30% das ações encerradas em 2025 tinha gratuidade de Justiça
nós não vamos pagar nada
Dados compilados pelo Conselho Nacional de Justiça no relatório “Justiça em Números 2026”, lançado na última terça-feira (23/9), indicam que 30% dos processos encerrados em 2025 tinham o benefício da gratuidade de Justiça deferida ao autor.
Número de processos encerrados com benefício da gratuidade de Justiça aumentou em 2025
É o que permite acesso ao Judiciário sem custas e despesas processuais, além da suspensão do pagamento de honorários de sucumbência nos casos em que o beneficiário é derrotado.
O dado do CNJ se baseia na divisão do número de processos arquivados definitivamente no ano passado por aqueles em que constava a marcação de deferimento da Justiça gratuita.
Em 2025, a marca alcançou 30,4% dos processos, um avanço em relação a 2024, quando ficou em 24,9%. O auge registrado na série histórica apurada pelo CNJ foi em 2018, com 35,7%.
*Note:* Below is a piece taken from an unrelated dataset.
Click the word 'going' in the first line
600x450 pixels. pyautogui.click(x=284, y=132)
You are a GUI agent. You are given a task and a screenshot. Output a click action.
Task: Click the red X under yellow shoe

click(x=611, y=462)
A estatística se refere ao momento final (arquivamento definitivo) dos processos porque o benefício pode ser requerido, deferido ou revogado ao longo da tramitação, de acordo com as especificidades de cada caso.
Não entram na conta ações criminais e os processos dos Juizados Especiais, que já não têm custas judiciais.
Dificuldades de apuração
Esses dados são possivelmente subestimados porque o CNJ encontra, ainda, uma dificuldade de apurar o número real de processos em que a gratuidade é deferida.
A base de dados é o DataJud, sistema que o Conselho usou para centralizar e padronizar as informações processuais brasileiras.
Alguns tribunais não usavam o campo que indica a gratuidade de Justiça ou não diferenciavam pedido e concessão do benefício. O problema foi corrigido em 2024, com novos campos específicos, o que deve aumentar a confiabilidade desse dado gradativamente.
É o que pode explicar a grande disparidade do nível de identificação desse benefício nos tribunais brasileiros. Na Justiça Estadual, por exemplo, ele vai de 84% dos casos arquivados nos Tribunais de Justiça do Maranhão e do Piauí a 0% nos TJs de Ceará, Amapá e Amazonas.
Na Justiça Federal, o Tribunal Regional Federal da 4ª Região (Paraná, Rio Grande do Sul e Santa Catarina) tem o maior registro, com 39% dos casos. Enquanto o TRF da 1ª Região (Distrito Federal, Acre, Amapá, Amazonas, Bahia, Goiás, Maranhão, Mato Grosso, Pará, Piauí, Rondônia, Roraima e Tocantins), o maior de todos, soma apenas 1%.
O maior índice geral de processos encerrados com o benefício da Justiça Gratuita é registrado na Justiça do Trabalho: 56,5% dos casos, o que representa uma retração em relação ao montante de 2024 (61,1%).
Hiperjudicialização
Esse índice apurado pelo CNJ é importante porque a ampla gratuidade da Justiça é apontada como umas das razões para a hiperjudicialização vivida no Brasil.
O Código de Processo Civil, no artigo 99, parágrafo 2º, diz que se presume verdadeira a alegação de insuficiência deduzida exclusivamente por pessoa natural, para fins da gratuidade.
A Corte Especial do Superior Tribunal de Justiça decidiu, em 2025, que juízes brasileiros não podem usar critérios objetivos, como renda ou patrimônio, para indeferir de forma imediata o pedido de Justiça gratuita.
O benefício impacta as arrecadações de receitas do Poder Judiciário. Em 2025, elas alcançaram o montante de R$ 68,2 bilhões, que representa 41% em relação às despesas efetuadas (R$ 164,6 bilhões, sendo 90% delas para pagamento de pessoal).
O maior percentual foi registrado na Justiça Estadual, que arrecadou 52% do que gastou com média de R$ 2.862 por processo ingressado.
Nos tribunais em que as custas são regidas pela União a média é bem inferior: R$ 295 na Justiça Federal e R$ 258 na Justiça do Trabalho.